:: O QUE FAZER ::
Continue, por favor, o texto sobre a avaliação da margem palpebral na blefaroplastia inferior a partir de onde ele termina.

:: TRECHO ::
----------------------------------------

Introdução: A cirurgia estética periorbital adequadamente realizada é um dos procedimentos mais rejuvenescedores de todas as cirurgias faciais realizadas. No entanto, não existe padronização dos procedimentos necessários para diminuir a chance de má posição da margem palpebral no pós-operatório.
Método: O serviço de cirurgia plástica do HU/UFSC criou uma padronização de avaliação da margem palpebral pré-cirúrgica. Para avaliação do ligamento tarsal foi utilizado o snap test, projeção lateral e projeção anterior. Para avaliação da sustentação tarsal foi utilizado o canto lateral, vetor e distância canto-órbita.
Resultados: A partir de setembro de 2018 foi implementada a padronização de avaliação de margem palpebral para realização de blefaroplastia inferior.

----------------------------------------

Dados de localização em capturas de tela:
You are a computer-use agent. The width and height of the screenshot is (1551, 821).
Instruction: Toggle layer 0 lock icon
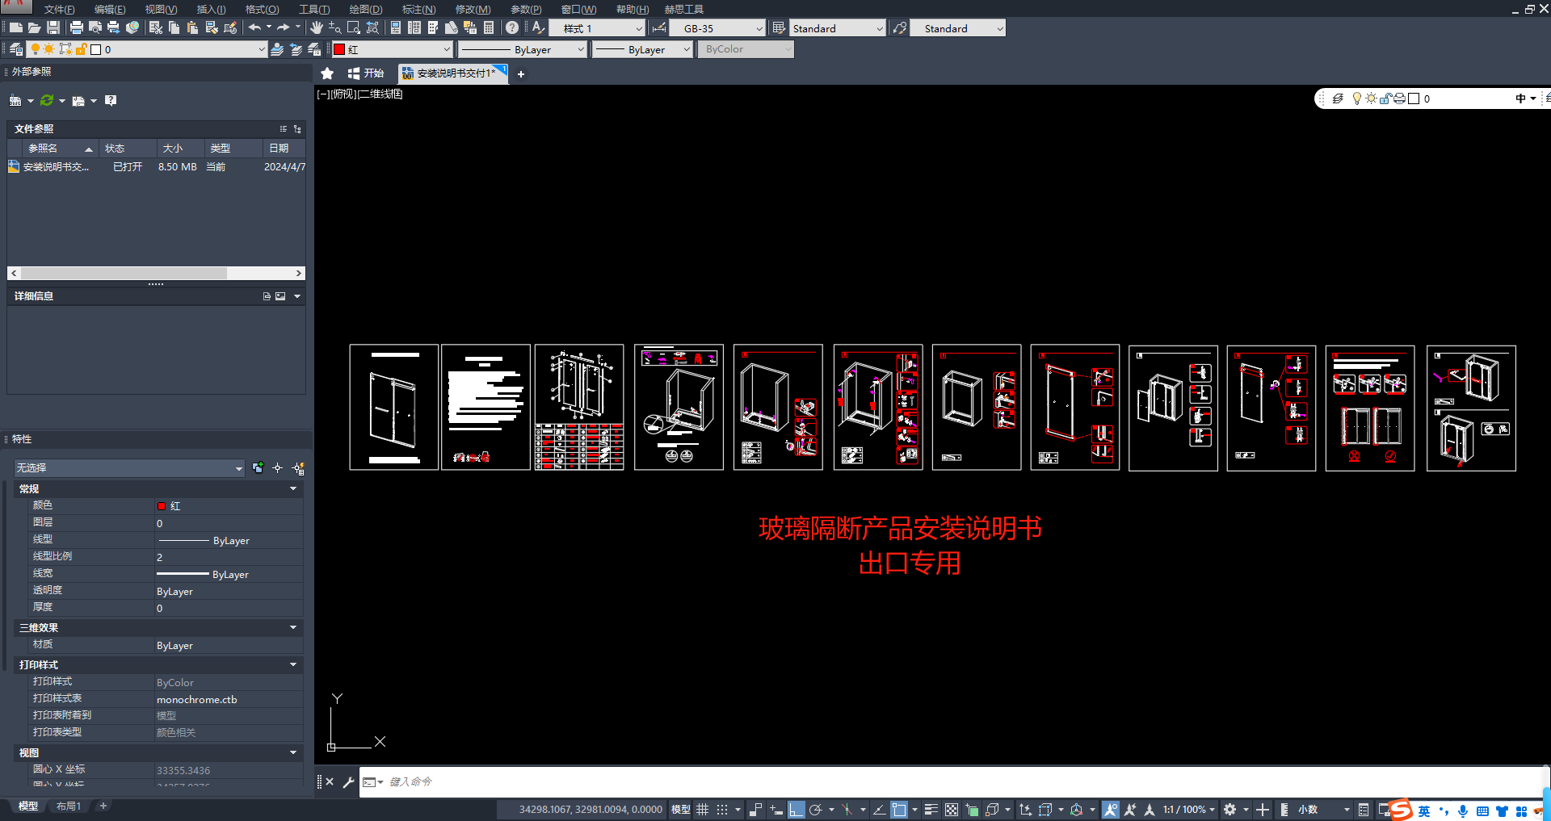[x=81, y=49]
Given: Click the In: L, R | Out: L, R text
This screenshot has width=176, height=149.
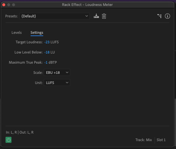Looking at the screenshot, I should coord(20,132).
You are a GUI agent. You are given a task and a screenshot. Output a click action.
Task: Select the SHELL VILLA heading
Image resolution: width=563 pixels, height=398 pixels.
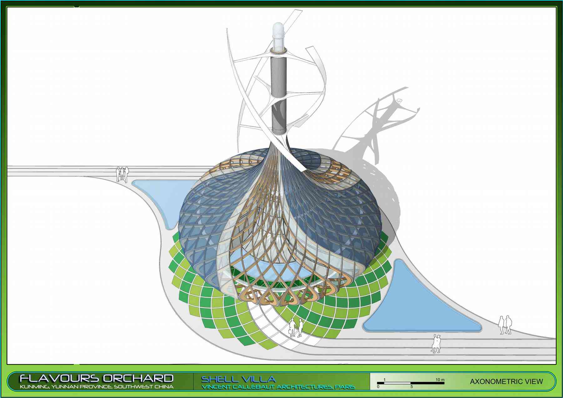click(238, 379)
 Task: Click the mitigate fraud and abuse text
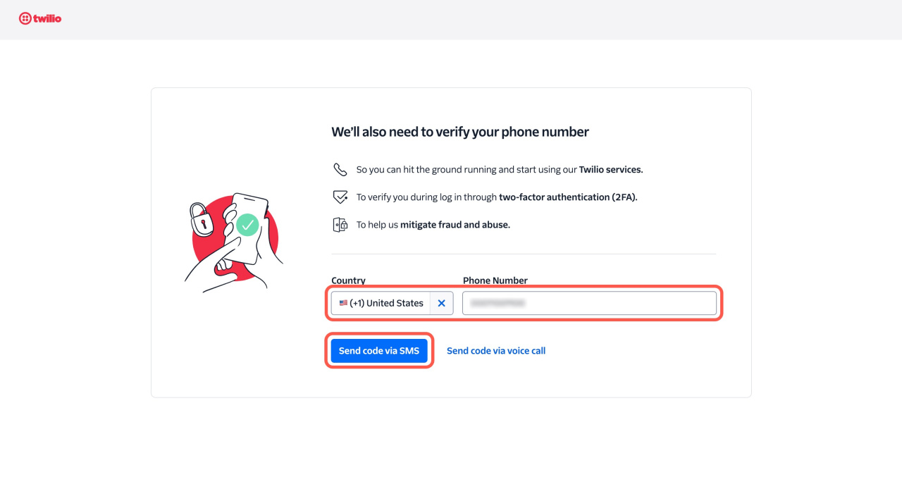click(x=455, y=225)
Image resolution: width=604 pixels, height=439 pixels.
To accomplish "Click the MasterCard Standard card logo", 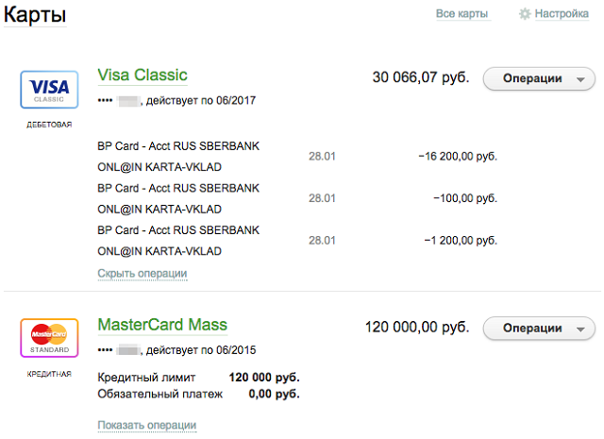I will pos(49,338).
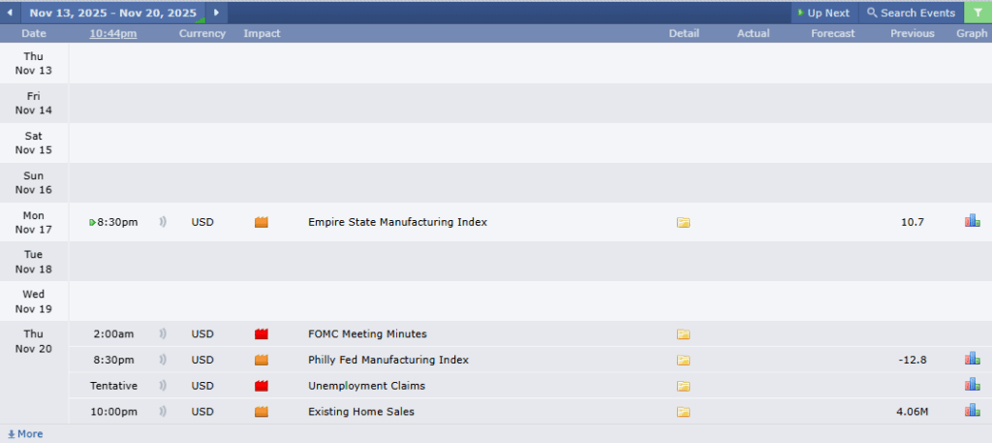Show graph for Unemployment Claims

click(972, 386)
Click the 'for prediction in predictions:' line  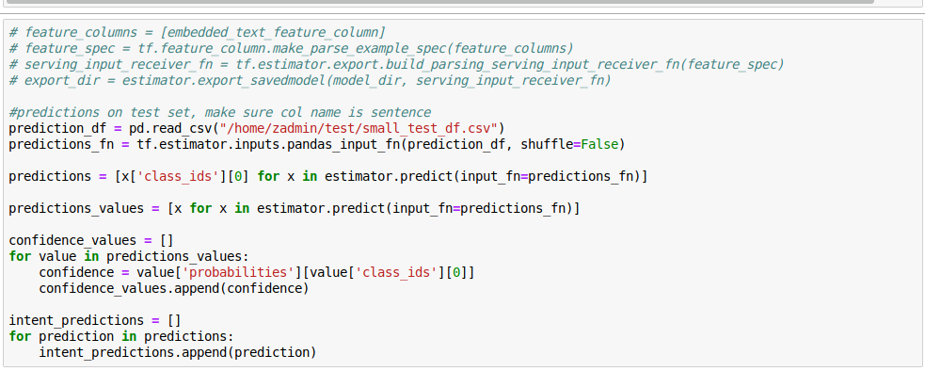point(121,336)
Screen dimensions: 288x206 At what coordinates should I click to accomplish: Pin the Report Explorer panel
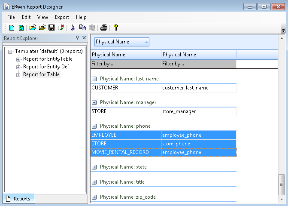click(x=77, y=38)
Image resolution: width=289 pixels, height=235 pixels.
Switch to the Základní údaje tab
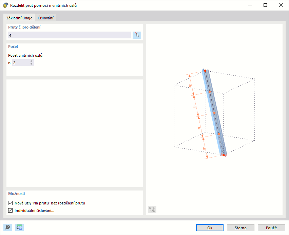(19, 18)
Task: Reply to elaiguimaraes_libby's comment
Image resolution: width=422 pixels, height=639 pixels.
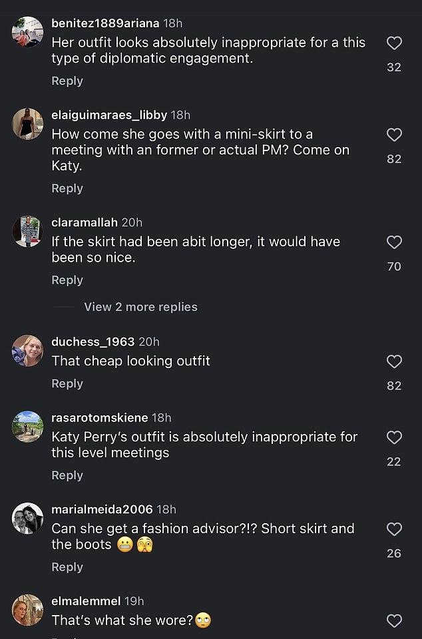Action: [x=67, y=188]
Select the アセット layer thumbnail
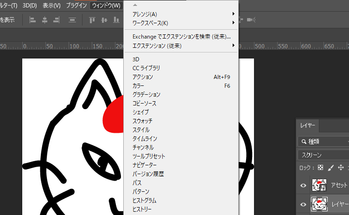 320,186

----------------------------------------

:: RESULTADO DA TAREFA ::
Conclusão: A padronização de um procedimento evita intercorrências e complicações futuras de pacientes.

Palavras-chave: Doenças palpebrais; Blefaroplastia; Blefaroptose

ABSTRACT

Introduction: Properly performed periorbital aesthetic surgery is one of the most rejuvenating procedures of all facial surgeries. However, there is no standardization in procedures necessary to reduce the chance of poor postoperative palpebral margin position.

Method: The HU/UFSC plastic surgery service created a pre-surgical eyelid margin standardization. To evaluate the tarsal ligament, the snap test, lateral projection and anterior projection were used. To evaluate the tarsal support, we used the lateral corner, vector and corner-orbit distance.

Results: As of September 2018, the standardization of eyelid margin evaluation was performed for lower blepharoplasty.

Conclusions: The standardization of a procedure avoids future complications and complications of patients.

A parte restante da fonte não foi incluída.